With Halloween so near some may recall tales of early tricksters, such as those borough boys who loved the cows, the school and Perry Ferguson as targets. The township boys had a few tricks as well!
At Avonia the school there was a target. Imagine taking apart a loaded wagon, hoisting the pieces to the roof of the school, putting them back together, then hoisting up the load and putting it into the wagon… Well! It happened. What a feat, and perhaps the best feat of all the Halloween tricks.
The bell atop the Avonia School was taken from time to time also. It was an innocent time with indulging adults, although if caught, the boys had to right their tricks.

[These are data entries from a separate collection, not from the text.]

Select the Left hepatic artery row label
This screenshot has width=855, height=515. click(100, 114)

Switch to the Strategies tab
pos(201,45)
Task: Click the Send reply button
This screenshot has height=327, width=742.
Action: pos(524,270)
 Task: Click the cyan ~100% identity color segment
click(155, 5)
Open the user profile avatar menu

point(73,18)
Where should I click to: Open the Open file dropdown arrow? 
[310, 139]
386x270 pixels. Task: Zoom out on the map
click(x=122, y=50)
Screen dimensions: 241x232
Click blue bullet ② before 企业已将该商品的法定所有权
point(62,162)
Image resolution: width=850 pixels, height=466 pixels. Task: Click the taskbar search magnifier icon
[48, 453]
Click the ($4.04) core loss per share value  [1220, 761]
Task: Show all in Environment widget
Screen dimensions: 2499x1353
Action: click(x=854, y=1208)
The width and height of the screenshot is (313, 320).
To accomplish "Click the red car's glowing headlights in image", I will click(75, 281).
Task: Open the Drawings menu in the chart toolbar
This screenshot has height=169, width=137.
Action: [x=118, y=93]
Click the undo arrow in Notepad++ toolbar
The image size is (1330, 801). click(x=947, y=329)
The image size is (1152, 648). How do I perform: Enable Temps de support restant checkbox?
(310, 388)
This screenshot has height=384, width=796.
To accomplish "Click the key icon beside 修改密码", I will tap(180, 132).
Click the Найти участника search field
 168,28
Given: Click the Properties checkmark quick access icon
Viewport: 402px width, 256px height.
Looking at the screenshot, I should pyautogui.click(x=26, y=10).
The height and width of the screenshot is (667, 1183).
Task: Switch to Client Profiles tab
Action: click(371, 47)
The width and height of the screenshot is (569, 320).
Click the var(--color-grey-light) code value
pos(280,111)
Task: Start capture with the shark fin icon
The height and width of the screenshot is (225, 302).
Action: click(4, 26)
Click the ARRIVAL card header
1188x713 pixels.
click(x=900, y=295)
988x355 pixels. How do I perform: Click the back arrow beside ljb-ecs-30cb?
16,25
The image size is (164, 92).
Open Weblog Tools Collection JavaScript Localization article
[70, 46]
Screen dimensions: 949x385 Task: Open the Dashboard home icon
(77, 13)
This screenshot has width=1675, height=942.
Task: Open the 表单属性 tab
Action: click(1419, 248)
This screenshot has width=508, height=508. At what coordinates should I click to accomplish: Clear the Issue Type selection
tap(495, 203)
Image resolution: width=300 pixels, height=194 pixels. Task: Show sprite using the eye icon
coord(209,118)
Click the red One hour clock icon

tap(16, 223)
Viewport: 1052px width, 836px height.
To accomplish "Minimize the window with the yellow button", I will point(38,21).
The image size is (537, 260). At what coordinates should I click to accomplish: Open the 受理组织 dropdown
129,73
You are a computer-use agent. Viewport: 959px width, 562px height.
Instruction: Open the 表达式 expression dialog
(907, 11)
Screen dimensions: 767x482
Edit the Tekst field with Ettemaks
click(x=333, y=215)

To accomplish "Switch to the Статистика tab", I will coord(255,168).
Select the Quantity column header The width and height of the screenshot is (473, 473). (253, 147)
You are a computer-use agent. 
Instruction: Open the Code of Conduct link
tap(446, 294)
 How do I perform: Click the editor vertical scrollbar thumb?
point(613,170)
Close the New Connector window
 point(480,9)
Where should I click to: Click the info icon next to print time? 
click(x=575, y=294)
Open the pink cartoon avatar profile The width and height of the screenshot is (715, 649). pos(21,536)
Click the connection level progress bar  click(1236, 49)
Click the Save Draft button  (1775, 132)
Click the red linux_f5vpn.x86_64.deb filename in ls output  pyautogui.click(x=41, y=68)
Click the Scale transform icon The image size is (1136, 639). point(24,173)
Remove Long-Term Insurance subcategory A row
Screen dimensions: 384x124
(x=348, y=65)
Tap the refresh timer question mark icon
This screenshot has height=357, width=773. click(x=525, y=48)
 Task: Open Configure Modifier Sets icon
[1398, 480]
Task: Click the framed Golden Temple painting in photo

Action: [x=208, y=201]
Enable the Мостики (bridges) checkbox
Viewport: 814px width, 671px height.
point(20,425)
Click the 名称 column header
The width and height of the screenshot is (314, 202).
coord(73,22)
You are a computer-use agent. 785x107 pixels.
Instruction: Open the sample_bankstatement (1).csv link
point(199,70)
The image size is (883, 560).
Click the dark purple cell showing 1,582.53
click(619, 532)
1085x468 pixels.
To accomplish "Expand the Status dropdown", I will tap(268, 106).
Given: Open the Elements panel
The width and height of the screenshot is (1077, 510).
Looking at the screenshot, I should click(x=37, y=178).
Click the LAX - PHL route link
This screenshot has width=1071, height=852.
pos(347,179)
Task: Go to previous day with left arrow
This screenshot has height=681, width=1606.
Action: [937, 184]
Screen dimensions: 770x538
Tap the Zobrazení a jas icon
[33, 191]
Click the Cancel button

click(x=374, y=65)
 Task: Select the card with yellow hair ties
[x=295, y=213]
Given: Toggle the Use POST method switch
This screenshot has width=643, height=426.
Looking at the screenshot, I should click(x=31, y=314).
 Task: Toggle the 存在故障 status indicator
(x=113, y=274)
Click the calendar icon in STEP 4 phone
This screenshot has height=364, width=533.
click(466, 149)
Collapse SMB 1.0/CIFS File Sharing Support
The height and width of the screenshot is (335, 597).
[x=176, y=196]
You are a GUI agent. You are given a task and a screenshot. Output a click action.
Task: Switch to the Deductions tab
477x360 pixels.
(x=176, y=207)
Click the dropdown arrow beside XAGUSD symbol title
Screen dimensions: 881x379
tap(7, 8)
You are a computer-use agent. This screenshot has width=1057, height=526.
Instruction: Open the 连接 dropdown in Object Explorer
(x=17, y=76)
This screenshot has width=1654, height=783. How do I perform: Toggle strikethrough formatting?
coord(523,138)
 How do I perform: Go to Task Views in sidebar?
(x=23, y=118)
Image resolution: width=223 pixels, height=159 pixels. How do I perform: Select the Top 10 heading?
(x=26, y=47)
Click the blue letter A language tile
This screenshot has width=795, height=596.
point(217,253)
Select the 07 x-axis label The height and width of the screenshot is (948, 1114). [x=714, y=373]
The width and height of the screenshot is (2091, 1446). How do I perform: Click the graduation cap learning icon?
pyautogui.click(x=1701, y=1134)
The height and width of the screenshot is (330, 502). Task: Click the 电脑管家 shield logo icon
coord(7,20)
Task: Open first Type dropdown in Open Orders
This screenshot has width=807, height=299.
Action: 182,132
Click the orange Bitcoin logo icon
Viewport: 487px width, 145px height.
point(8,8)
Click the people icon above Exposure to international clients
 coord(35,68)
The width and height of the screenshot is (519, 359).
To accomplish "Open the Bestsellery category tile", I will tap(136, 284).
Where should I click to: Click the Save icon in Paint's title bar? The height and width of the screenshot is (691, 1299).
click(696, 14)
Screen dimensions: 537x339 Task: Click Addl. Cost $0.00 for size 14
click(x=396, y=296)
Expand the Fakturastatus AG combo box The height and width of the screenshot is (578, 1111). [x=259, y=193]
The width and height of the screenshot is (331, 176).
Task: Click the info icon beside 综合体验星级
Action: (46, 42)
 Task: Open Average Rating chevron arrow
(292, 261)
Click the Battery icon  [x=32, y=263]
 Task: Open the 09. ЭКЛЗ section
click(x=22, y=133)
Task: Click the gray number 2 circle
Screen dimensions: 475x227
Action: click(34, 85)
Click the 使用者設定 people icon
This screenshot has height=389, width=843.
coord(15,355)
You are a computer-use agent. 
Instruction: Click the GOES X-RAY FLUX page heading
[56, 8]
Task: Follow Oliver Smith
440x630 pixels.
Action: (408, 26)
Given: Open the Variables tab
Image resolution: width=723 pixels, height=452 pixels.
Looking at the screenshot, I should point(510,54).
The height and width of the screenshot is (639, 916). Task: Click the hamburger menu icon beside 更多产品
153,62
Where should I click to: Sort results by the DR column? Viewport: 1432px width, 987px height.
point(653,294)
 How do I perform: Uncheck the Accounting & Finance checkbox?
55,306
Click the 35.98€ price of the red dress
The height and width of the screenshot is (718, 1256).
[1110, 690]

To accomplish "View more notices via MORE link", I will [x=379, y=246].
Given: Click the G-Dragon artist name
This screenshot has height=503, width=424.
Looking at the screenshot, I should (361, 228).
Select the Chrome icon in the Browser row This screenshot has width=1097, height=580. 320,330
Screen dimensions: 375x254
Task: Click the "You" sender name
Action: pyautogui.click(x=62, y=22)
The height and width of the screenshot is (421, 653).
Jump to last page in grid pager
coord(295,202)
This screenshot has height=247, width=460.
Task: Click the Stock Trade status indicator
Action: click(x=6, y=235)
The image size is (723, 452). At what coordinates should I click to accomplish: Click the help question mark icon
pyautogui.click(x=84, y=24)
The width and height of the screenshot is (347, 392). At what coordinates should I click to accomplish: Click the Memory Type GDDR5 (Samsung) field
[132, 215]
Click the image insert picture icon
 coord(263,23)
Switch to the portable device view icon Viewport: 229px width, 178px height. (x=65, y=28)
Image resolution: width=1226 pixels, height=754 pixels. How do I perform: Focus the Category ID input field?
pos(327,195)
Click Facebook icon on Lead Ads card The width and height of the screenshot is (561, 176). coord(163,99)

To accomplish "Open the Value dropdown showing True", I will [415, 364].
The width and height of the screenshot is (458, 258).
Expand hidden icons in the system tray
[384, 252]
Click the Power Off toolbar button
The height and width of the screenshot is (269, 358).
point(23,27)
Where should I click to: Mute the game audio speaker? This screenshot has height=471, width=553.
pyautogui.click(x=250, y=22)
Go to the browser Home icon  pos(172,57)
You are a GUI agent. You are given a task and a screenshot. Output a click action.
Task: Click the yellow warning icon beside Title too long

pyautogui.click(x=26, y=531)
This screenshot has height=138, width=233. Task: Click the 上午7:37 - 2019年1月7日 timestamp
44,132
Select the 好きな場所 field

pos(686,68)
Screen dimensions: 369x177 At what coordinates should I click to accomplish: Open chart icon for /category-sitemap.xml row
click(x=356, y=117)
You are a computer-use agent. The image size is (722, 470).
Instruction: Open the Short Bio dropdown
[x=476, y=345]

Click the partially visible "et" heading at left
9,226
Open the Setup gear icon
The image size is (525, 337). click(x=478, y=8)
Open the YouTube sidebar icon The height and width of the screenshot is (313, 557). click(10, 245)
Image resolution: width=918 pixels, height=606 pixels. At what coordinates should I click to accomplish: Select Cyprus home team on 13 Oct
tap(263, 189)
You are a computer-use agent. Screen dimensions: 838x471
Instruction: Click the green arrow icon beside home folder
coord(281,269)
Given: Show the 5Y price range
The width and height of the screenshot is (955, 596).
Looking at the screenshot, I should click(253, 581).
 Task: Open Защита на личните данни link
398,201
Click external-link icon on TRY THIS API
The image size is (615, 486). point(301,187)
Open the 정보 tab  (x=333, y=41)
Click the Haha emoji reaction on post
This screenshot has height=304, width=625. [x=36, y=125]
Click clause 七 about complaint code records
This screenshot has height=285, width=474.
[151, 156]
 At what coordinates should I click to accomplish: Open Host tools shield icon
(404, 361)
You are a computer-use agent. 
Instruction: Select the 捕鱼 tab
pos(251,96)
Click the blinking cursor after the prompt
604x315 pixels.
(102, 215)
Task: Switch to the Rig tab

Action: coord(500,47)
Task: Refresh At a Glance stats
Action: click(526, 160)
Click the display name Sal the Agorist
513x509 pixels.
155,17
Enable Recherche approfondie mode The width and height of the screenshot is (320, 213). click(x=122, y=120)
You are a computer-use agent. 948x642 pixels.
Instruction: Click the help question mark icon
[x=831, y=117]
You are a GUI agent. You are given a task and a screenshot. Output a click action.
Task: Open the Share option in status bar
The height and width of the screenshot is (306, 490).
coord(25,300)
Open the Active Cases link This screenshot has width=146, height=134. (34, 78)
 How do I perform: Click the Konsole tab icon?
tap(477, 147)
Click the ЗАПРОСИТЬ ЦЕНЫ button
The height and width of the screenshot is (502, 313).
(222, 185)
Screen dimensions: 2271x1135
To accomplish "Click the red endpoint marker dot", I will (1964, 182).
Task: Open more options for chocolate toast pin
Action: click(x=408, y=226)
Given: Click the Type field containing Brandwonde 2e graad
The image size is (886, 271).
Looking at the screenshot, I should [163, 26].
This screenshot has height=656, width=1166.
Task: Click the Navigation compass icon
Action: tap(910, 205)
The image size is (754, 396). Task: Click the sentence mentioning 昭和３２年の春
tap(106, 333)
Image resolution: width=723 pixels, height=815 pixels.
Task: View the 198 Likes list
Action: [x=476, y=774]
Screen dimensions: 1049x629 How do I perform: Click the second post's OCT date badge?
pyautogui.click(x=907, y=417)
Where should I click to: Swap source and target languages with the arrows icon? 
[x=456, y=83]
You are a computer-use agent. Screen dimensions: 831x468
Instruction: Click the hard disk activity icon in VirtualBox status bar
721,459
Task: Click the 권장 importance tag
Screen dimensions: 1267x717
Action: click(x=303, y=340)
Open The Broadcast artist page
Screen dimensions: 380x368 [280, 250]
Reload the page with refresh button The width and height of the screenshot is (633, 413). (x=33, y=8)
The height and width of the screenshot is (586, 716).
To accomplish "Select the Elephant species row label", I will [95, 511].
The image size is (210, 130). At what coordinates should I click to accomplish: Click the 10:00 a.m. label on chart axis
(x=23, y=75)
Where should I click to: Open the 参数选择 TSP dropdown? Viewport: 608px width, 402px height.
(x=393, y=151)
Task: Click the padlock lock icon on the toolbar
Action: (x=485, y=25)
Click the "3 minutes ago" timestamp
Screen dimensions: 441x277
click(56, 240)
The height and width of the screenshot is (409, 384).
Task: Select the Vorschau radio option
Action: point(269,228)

Such as, for example, on Van Camp Road when the boys piled the road – unpaved then – with cornstalks, which were intended to stop traffic. There was not too much traffic along that road in those years, anyway. But the Leopold farm was in that area and was known for the fine pumpkin crop each fall. One year, just about the time the boys were piling the cornstalks someone mentioned adding pumpkins to the mix.
“It wasn’t hard for the older people to figure out who did it,” said one of the boys all grown up and reminiscing, “and they always put the boys on clean-up duty the next day.”
One morning after Treat or Trick night a farmer with bees discovered his hives had been turned over. The guilty boys were soon found out and put to work weeding the farmer’s onion patch.
Where were the girls through all of this? Attending neighborhood parties. Longtime resident Edith Heidler Osterberg recalled in an article for the Cosmopolite back in 1983, that she remembered the first time she wore a costume and went trick or treating. The costume was a sheet. She and some friends rode the trolley into the borough and visited the stores there for treats. “All the stores,” she said, “about two then.”
Again, the outhouses were always a target, all over the township and borough. No wonder plumbing moved indoors!